**Challenges:**
A. Answer these questions from the excerpt on equal talents and the Matthew effect, one answer per line, marked the same way:
(i) Which three terms does the text treat as synonyms?
(ii) Which parable of Luke does the model consider?
(iii) Whose materialist principle does the model also consider, and what year is given for it?
B. List every level at which scholars are embedded, according to the excerpt on equal talents and the Matthew effect.
C. Write out the stretch of the excerpt on equal talents and the Matthew effect from "Our model is" through "base (Table 1).".

**Selected extract:**
* BEGIN *

The statement about the near equality of talents (note that in the present paper ability, talents and intelligence are considered as synonyms) is counter-intuitive and requires some explanation. Indeed, scholars may be different not only in their abilities (natural talents) but also in their opportunities of doing research. Moreover, scholars are embedded in university departments, universities and countries, all these levels being different in resource allocation, recognition and prestige.

The rationale of our statement is that we would like to test if the model, including this assumption, is still able to replicate the (Log-Normal) distributions observed in many empirical studies. This is important to say something about the meaning of bibliometric indicators. The reader is referred to the last section for more discussion on this point.

Model

Our model is inspired to Merton’s “Matthew effect”, and therefore to Matthew (25: 14–30), which is at the origin of the success breeds success effect. However, we also consider Luke’s parable of the Ten Mines (Luke, 19:11-27) and the materialist principle of Helvetius (Helvetius, 1772). We assume that there is an equal distribution of talents, abilities and intelligence (all these are considered as synonyms herein) and for that we depart from Matthew which assumes an unequal distribution of abilities. See Table 1 which summarizes the main components of our model.

Table 1 The main elements of our model

Note that Luke does not say that individuals have different abilities; he simply does not report anything about the abilities. For this reason we report that an unequal distribution of ability is our interpretation of Luke, on a rational base (Table 1).

Even if a theological interpretation is outside the scope of this paper, a comparative and exegetical analysis of the Gospel of Matthew and Luke shows some differences which are of interest here. Diez Herrera (2003) finds a relevant difference between Matthew and Luke: “pero encontramos también divergencias que no podemos considerar secundarias ya que influyen decisivamente en la interpretación de las parábolas. Así, tenemos primeramente la desigual distribución del dinero entre los siervos que presenta Mateo. Para el lo importante no es que todos reciban la misma cantidad para negociar en igualdad de condiciones (cosa que si aparece en la narración lucana) sino que destaca expresamente que han recibo sumas distintas, y esto, no en virtud de una decisión arbitraria y discriminatoria, sino según su capacidad (Diez Herrera, 2003: 297–298).” That is, the uneven distribution of money among the servants presented by Matthew is purposely related to their ability and not an arbitrary decision. On the other hand, in the Lucan narrative, the important thing is that all receive the same amount to negotiate on equal terms. In particular, this analysis shows some similarity of Luke with Helvetius (1772)’s materialism.

* END *

**Information shown:**
* BEGIN *

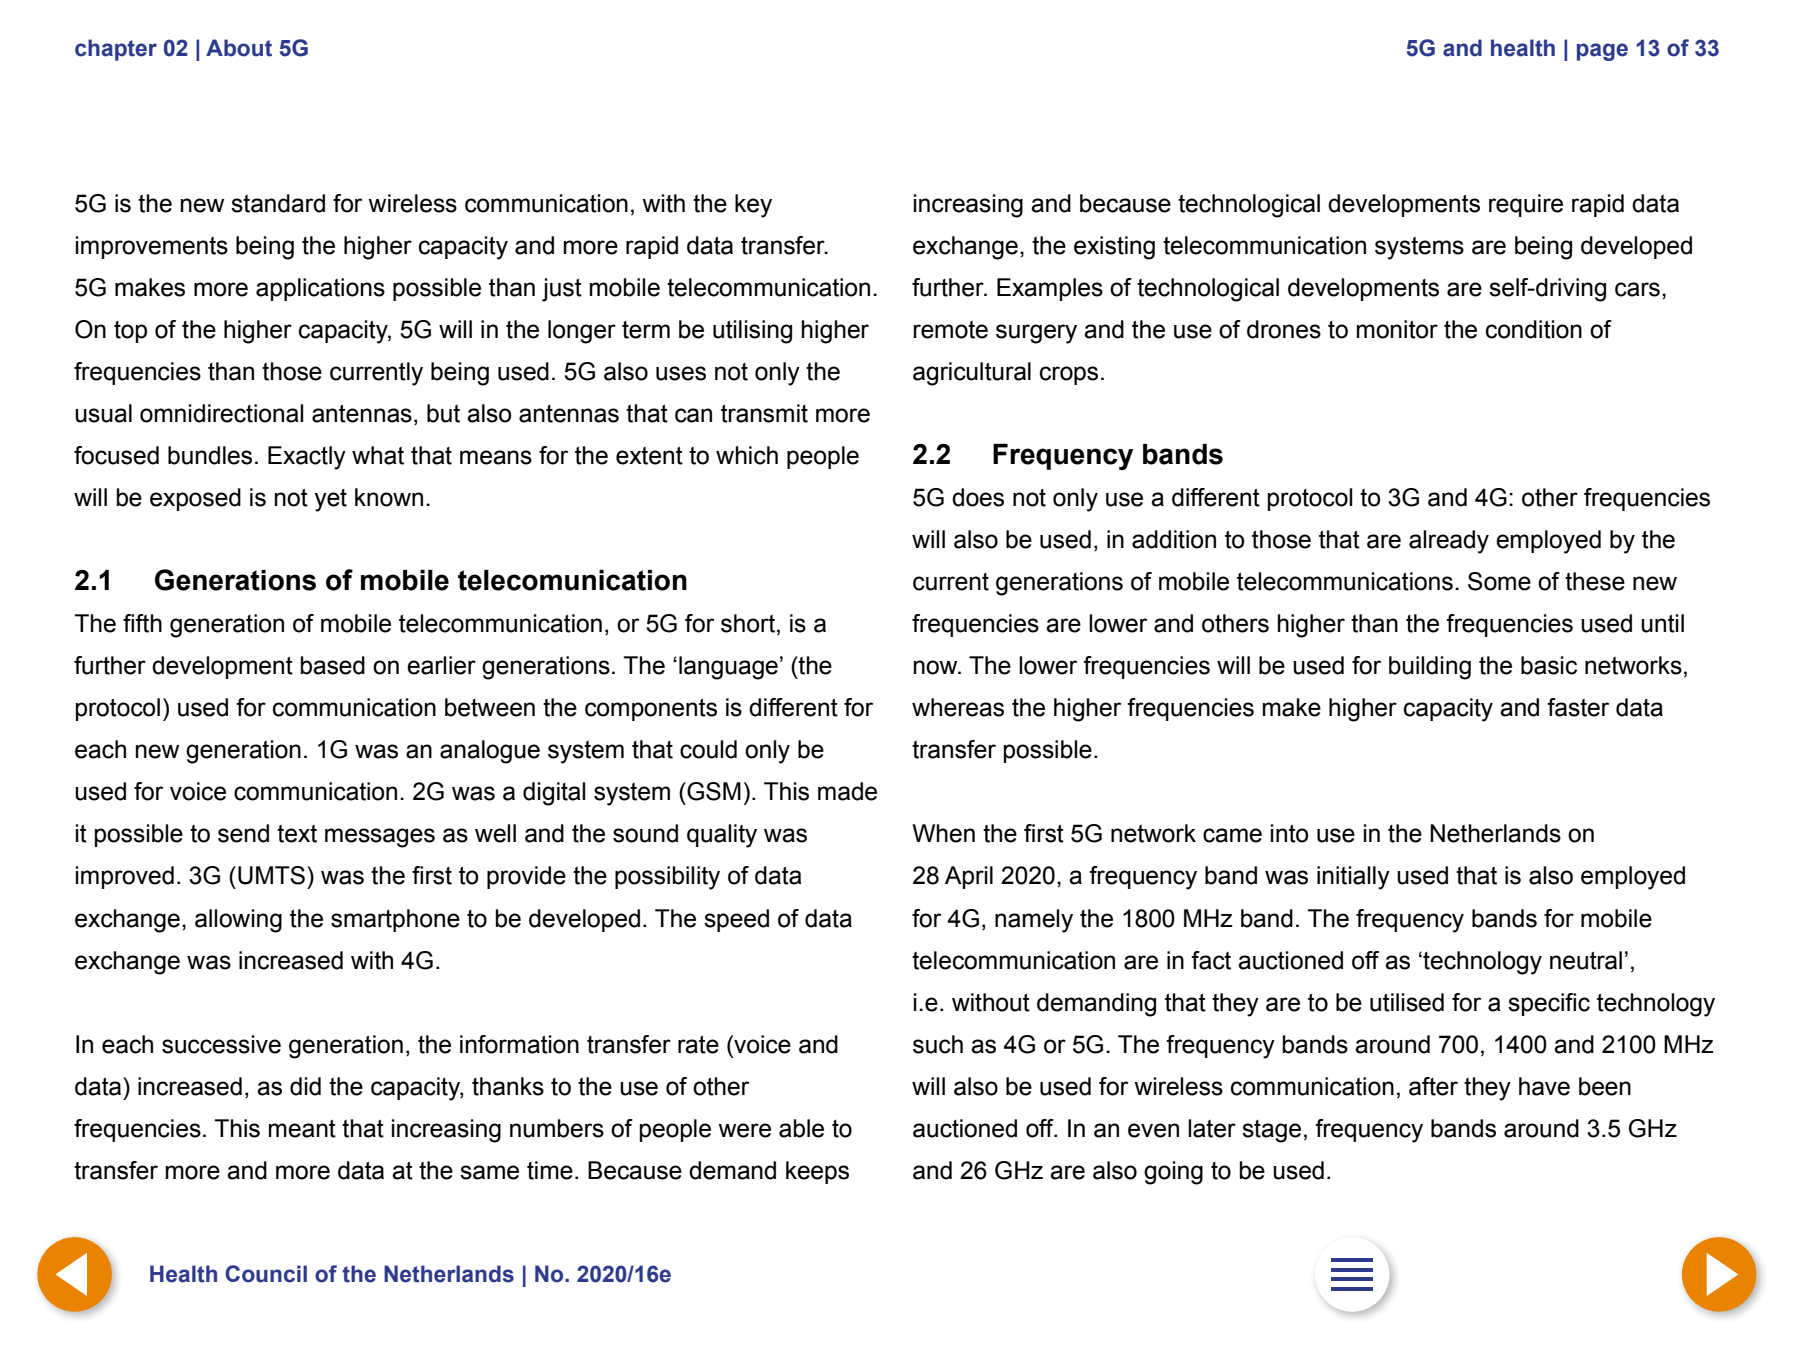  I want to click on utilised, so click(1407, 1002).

* END *
* BEGIN *

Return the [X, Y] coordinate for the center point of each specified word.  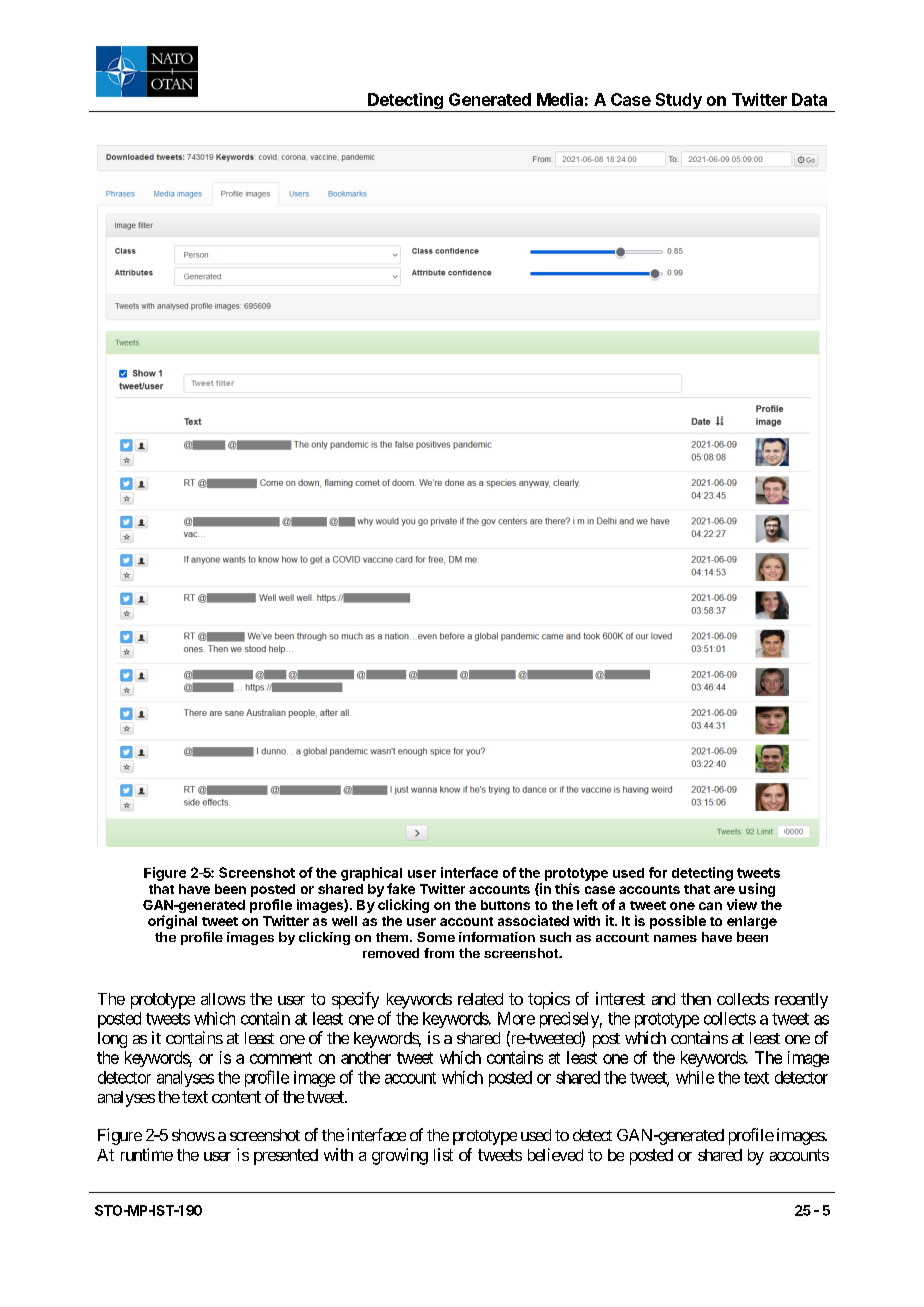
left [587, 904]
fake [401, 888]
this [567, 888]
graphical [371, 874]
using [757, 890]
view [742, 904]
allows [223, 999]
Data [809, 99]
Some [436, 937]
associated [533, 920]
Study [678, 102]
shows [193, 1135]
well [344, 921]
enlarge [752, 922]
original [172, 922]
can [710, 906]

* END *

**Answers for the exercise:**
A.
(i) Ability, talents and intelligence.
(ii) The parable of the Ten Mines (Luke, 19:11-27).
(iii) Helvetius's, with the year 1772.

B.
University departments
Universities
Countries

C.
Our model is inspired to Merton’s “Matthew effect”, and therefore to Matthew (25: 14–30), which is at the origin of the success breeds success effect. However, we also consider Luke’s parable of the Ten Mines (Luke, 19:11-27) and the materialist principle of Helvetius (Helvetius, 1772). We assume that there is an equal distribution of talents, abilities and intelligence (all these are considered as synonyms herein) and for that we depart from Matthew which assumes an unequal distribution of abilities. See Table 1 which summarizes the main components of our model.

Table 1 The main elements of our model

Note that Luke does not say that individuals have different abilities; he simply does not report anything about the abilities. For this reason we report that an unequal distribution of ability is our interpretation of Luke, on a rational base (Table 1).